Macroautophagy Proteins Assist Epstein Barr Virus Production and Get Incorporated Into the Virus Particles

• Macroautophagic membranes are stabilized during lytic EBV replication.
• Inhibition of macroautophagic membrane formation reduces EBV production.
• Stimulation of macroautophagic membrane formation boosts EBV production.
• Without macroautophagic membranes EBV DNA accumulates in the cytosol.
• Macroautophagic membranes get incorporated into EBV particles.
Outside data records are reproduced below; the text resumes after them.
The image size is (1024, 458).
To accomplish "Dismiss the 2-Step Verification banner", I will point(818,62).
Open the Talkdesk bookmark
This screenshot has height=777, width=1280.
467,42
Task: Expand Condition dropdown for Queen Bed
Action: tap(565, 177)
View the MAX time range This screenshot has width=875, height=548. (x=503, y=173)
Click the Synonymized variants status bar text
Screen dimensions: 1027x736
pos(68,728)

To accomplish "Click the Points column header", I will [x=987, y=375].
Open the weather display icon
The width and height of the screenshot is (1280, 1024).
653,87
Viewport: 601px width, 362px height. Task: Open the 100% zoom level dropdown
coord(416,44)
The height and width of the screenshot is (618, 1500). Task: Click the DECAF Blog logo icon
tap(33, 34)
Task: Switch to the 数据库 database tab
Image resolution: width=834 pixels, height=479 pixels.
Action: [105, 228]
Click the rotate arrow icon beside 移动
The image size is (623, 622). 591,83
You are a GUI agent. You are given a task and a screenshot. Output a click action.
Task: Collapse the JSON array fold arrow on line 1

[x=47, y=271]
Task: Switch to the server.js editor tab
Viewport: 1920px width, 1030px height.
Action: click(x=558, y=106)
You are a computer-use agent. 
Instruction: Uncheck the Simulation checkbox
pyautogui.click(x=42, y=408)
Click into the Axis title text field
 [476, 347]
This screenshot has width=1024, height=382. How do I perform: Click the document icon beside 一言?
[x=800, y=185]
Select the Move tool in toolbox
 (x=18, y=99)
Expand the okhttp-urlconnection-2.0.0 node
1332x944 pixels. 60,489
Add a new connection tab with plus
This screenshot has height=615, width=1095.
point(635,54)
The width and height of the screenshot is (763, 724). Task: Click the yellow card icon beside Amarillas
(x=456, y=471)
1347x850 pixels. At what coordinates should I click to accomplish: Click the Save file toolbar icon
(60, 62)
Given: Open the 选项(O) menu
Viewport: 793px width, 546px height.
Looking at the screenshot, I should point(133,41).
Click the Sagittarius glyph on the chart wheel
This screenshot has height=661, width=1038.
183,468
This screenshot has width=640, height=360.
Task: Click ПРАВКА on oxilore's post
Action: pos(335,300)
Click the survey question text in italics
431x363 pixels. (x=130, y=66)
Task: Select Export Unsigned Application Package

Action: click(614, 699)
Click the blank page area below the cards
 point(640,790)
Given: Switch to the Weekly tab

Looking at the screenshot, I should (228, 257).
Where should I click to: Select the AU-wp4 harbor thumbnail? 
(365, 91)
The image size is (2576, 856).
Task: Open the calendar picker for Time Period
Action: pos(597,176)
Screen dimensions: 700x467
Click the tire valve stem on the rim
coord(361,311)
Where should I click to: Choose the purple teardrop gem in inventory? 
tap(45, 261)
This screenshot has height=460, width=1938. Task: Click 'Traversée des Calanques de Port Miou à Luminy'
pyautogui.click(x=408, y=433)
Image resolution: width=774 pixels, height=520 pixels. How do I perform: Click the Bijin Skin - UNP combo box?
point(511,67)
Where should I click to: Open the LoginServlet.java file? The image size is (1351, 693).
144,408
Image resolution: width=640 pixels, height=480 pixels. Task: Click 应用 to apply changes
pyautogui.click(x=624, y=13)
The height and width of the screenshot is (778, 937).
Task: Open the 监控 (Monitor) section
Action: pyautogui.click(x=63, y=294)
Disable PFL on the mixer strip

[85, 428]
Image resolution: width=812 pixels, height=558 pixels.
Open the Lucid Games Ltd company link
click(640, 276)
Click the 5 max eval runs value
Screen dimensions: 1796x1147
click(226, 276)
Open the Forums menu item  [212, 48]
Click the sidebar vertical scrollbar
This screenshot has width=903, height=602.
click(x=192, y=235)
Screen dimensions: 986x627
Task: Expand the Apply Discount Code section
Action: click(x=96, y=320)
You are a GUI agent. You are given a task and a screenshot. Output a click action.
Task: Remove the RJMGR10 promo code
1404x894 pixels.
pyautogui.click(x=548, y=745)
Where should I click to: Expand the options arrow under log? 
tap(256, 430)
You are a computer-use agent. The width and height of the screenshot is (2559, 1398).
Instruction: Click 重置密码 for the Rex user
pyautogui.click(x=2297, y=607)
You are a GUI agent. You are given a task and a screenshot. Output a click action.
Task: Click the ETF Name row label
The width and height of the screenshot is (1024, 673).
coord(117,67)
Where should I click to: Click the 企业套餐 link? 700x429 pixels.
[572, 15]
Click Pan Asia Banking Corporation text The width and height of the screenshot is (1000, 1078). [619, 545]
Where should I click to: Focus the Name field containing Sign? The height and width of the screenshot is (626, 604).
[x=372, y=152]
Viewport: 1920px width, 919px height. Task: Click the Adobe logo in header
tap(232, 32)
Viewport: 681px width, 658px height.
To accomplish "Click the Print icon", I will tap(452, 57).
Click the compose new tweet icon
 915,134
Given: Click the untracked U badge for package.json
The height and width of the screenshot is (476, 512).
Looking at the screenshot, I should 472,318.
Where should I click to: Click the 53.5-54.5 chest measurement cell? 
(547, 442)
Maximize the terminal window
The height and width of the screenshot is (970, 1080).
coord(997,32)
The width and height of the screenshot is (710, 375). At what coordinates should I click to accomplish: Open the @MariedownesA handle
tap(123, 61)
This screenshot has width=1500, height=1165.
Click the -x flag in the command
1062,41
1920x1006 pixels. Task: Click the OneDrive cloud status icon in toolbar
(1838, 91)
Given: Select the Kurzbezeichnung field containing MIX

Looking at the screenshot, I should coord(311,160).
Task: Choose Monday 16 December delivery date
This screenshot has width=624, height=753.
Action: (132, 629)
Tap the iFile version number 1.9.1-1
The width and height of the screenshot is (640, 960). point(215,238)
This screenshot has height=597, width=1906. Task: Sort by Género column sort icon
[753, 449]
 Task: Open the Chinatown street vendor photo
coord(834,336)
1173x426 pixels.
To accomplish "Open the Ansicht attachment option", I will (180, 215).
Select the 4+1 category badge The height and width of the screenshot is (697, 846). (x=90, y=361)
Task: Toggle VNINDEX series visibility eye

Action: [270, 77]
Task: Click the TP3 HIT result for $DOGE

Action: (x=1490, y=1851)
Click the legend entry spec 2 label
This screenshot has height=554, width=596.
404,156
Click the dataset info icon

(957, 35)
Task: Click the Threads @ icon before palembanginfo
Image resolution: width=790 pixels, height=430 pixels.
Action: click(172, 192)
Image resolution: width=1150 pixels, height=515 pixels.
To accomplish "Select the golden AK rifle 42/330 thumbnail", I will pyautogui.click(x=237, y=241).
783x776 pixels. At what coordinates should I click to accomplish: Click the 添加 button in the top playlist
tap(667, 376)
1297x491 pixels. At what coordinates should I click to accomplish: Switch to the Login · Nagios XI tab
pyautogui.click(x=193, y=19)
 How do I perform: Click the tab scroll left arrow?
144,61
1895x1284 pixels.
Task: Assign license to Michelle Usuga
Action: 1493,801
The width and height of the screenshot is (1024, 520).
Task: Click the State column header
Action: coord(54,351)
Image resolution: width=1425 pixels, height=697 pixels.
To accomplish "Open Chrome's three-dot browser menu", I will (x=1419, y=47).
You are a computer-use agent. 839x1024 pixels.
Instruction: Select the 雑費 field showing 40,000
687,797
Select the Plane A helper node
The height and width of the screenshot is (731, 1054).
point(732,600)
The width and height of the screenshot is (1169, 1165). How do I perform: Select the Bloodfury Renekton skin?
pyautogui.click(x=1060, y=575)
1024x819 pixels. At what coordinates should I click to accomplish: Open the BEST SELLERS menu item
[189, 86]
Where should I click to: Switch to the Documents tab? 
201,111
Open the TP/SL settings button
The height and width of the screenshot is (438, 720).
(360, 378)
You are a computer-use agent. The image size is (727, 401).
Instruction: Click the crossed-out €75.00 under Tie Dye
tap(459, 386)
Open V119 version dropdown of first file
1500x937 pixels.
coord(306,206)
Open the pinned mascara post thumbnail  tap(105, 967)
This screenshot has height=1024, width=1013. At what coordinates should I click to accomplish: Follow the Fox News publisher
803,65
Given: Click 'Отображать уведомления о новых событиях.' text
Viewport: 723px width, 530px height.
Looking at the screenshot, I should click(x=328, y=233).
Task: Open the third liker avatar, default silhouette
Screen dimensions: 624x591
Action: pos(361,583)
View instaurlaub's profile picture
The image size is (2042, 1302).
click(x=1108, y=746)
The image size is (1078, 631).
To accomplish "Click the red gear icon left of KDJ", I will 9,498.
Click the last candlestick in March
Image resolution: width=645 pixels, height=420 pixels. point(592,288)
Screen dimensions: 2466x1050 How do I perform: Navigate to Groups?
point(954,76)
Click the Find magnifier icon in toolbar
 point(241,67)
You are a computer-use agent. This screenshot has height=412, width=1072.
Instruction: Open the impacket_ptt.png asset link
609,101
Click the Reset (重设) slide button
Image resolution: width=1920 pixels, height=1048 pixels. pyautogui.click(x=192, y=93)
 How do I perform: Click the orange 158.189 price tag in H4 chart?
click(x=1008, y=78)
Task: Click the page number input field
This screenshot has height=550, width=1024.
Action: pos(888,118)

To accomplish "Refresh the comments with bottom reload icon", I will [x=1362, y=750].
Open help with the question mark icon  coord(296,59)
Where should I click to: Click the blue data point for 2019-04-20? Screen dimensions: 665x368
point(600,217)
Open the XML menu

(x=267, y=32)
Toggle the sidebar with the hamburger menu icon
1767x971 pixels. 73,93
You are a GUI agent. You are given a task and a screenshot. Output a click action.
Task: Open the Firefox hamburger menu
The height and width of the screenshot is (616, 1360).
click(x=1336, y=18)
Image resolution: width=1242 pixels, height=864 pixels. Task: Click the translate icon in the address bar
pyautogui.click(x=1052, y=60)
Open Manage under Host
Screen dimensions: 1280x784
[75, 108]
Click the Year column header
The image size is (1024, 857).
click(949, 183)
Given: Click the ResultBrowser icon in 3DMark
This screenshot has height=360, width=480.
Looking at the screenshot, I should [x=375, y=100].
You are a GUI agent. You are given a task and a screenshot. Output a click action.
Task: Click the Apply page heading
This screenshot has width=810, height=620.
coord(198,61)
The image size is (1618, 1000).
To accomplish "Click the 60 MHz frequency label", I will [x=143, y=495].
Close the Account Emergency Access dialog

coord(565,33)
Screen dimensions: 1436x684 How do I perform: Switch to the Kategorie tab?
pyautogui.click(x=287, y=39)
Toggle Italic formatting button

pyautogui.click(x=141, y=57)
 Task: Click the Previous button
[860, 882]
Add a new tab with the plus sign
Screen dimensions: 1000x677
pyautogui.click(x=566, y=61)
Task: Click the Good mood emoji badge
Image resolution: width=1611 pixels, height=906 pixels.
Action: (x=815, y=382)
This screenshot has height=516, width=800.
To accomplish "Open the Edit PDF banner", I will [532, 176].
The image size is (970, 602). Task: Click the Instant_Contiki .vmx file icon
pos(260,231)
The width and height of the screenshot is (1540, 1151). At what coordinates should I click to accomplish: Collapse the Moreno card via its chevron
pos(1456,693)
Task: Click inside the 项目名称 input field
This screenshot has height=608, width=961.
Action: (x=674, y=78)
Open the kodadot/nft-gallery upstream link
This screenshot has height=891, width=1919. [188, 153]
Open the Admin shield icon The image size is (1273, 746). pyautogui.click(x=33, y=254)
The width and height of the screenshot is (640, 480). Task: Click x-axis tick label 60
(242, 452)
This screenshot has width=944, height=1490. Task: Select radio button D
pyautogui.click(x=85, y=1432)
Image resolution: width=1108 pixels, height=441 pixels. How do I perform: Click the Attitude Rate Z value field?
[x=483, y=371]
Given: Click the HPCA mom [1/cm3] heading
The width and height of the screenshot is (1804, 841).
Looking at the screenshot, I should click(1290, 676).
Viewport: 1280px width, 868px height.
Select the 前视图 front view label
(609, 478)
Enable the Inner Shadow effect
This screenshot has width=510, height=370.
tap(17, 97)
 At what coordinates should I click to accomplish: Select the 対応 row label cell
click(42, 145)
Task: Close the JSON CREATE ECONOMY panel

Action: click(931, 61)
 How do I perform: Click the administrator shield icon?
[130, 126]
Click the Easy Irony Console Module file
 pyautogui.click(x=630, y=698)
Epstein Barr virus (EBV) persists as a latent herpes virus infection in the majority of the adult human population. The virus can reactivate from this latent infection into lytic replication for virus particle production. Here, we report that autophagic membranes, which engulf cytoplasmic constituents during macroautophagy and transport them to lysosomal degradation, are stabilized by lytic EBV replication in infected epithelial and B cells. Inhibition of autophagic membrane formation compromises infectious particle production and leads to the accumulation of viral DNA in the cytosol. Vice versa, pharmacological stimulation of autophagic membrane formation enhances infectious virus production. Atg8/LC3, an essential macroautophagy protein and substrate anchor on autophagic membranes, was found in virus preparations, suggesting that EBV recruits Atg8/LC3 coupled membranes to its envelope in the cytosol. Our data indicate that EBV subverts macroautophagy and uses autophagic membranes for efficient envelope acquisition during lytic infection.